» **Requirements**
Please write out the material again from the line with "Tap the route" up to and including the line with "Click the OpenStreetMap", adding 130 to each coordinate in the answers and leaving all other text unchanged.

» **The records**
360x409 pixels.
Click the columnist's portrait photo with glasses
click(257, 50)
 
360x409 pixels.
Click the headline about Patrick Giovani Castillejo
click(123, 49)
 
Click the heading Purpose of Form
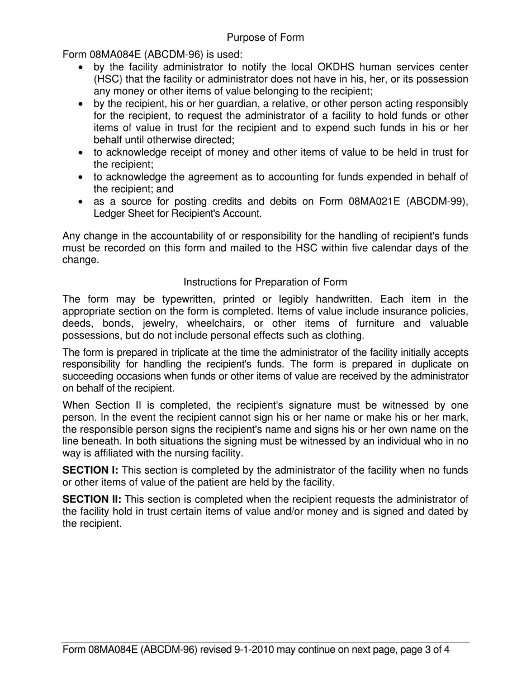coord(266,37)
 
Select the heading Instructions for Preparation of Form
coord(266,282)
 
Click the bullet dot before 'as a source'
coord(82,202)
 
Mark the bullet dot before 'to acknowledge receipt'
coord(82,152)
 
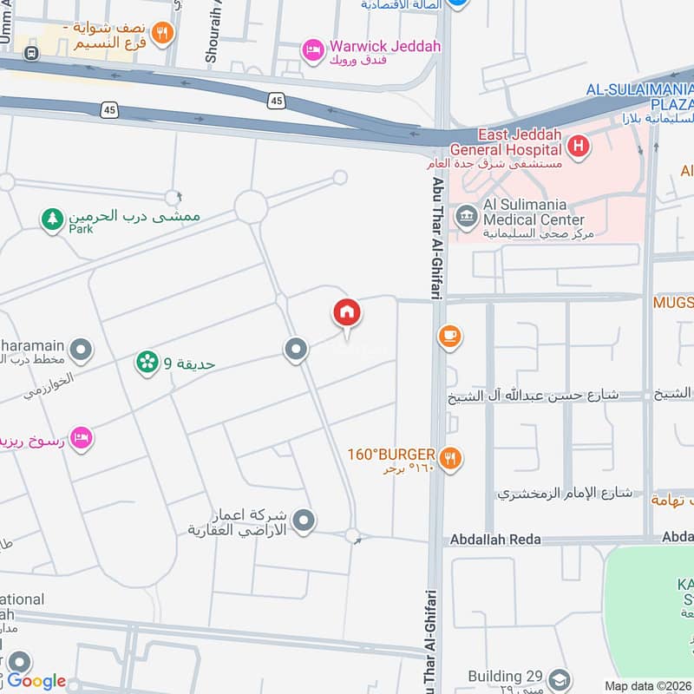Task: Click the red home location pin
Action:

--

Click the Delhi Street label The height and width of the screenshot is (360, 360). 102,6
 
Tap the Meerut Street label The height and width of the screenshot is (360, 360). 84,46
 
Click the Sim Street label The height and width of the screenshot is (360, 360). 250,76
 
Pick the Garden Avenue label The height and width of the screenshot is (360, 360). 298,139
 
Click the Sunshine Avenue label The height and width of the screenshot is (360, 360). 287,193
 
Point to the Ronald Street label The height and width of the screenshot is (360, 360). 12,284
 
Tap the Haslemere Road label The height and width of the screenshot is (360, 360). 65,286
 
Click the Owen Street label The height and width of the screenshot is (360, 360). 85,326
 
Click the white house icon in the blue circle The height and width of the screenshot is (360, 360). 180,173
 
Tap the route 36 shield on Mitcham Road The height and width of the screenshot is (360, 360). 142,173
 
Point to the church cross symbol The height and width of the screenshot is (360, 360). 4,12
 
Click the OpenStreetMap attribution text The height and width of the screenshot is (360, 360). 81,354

---

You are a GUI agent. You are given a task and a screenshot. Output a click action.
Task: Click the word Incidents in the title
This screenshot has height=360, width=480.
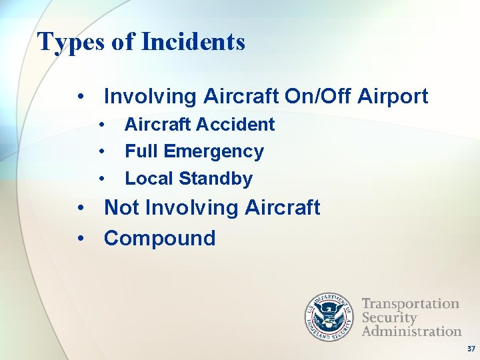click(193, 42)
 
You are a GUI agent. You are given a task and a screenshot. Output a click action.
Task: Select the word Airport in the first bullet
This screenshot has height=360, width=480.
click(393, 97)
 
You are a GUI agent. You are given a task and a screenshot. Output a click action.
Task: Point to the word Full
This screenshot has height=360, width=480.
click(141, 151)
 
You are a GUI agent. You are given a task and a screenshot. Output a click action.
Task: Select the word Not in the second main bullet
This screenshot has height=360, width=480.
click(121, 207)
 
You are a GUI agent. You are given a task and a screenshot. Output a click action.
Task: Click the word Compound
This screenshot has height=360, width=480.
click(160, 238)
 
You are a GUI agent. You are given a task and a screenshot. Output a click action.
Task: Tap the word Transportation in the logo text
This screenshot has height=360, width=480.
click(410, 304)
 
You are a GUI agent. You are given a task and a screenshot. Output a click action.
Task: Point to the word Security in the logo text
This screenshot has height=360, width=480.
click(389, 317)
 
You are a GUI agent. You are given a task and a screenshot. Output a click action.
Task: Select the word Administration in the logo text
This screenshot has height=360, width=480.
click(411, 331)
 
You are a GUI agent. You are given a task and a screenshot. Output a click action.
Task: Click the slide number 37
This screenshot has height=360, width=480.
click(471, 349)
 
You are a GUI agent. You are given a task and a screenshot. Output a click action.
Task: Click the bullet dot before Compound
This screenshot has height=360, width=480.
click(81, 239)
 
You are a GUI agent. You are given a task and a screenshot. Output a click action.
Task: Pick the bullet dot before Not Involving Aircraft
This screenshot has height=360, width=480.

» **Response below**
Tap the route 36 shield on Mitcham Road The height and width of the screenshot is (360, 360). 272,303
 
Point to the church cross symbol The height and width of the screenshot is (360, 360). 134,142
 
Click the OpenStreetMap attribution text The height and width of the screenshot is (360, 360). 211,484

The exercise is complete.